This inconsiderate exploitation to water resources by individuals, industries and even government agencies makes us continue to extract ground water without even thinking about replenishing the precious commodity back to the aquifer.

Further our land, surface water bodies & rivers are being used to dump dyes, chemicals, industrial waste, colors, paints, metals, plastic etc., overlooking the fact that this is the same land from where we expect ONLY rain water to percolate and reach the ground water aquifer so that we can draw water to drink.

We must remember that sooner or later we shall be drinking contaminated water since the undesired waste we try to bury in the ground will also percolate and reach our aquifer on its own or mixed with rain water.

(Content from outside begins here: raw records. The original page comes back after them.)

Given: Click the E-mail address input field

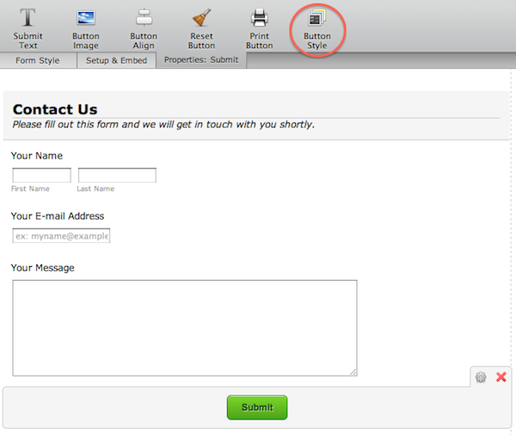Looking at the screenshot, I should tap(61, 236).
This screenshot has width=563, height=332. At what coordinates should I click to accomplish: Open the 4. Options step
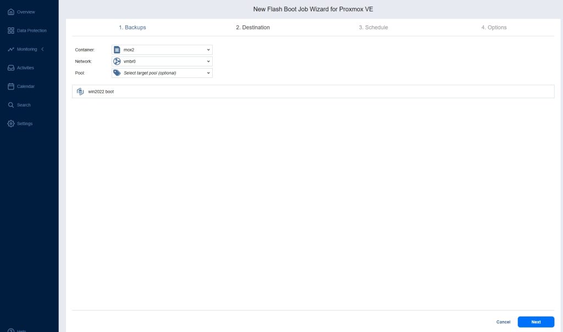(x=494, y=27)
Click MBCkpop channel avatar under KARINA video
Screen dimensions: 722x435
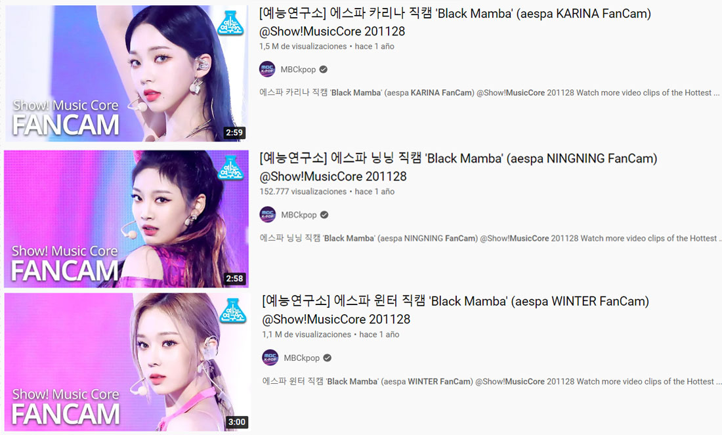click(267, 69)
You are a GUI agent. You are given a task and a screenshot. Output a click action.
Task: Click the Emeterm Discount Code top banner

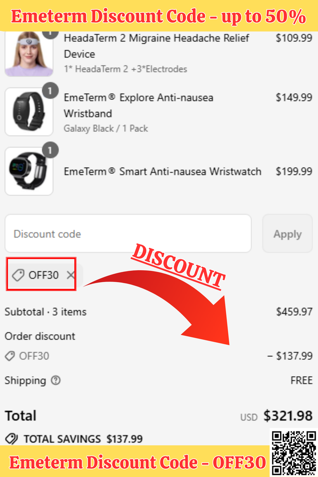159,16
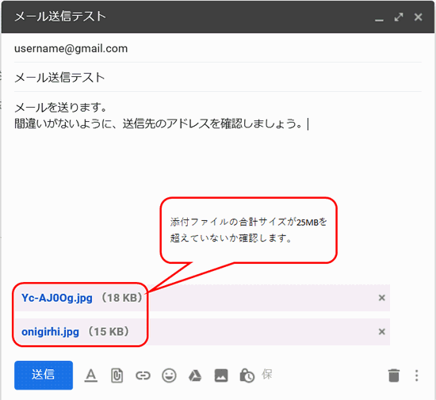This screenshot has width=436, height=400.
Task: Click the subject field メール送信テスト
Action: coord(218,77)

Consider the pitiful state of ponds and lakes in any urban center in India where we have over-polluted, contaminated or simply paved over natural water resources. In once lake-rich regions in a modern city like Bangalore or the banks of the holy Ganga in Varanasi one finds at regular intervals there are pipes, drains & nallahs of all possible sizes bringing and dumping the effluent and waste into our water bodies.

We cannot shrug off our responsibility towards ensuring sustainability of water resources for our future generation any longer. After all, it is from our children that we have taken these resources – the clean air and fresh water – as debt.

Campaigns on climate-change awareness, water conservation and ecological sustainability cannot be issues relegated as the responsibility of our school children. We must act decisively and put concrete steps in place at the individual, local and regional level to preserve the most important natural resource – Water.

Let us not forget, rain water falling as droplets or frozen snowflakes is the only source of all available fresh water on earth – be it as ice on mountains and glaciers or on the surface in rivers or lakes and beneath the surface as ground water.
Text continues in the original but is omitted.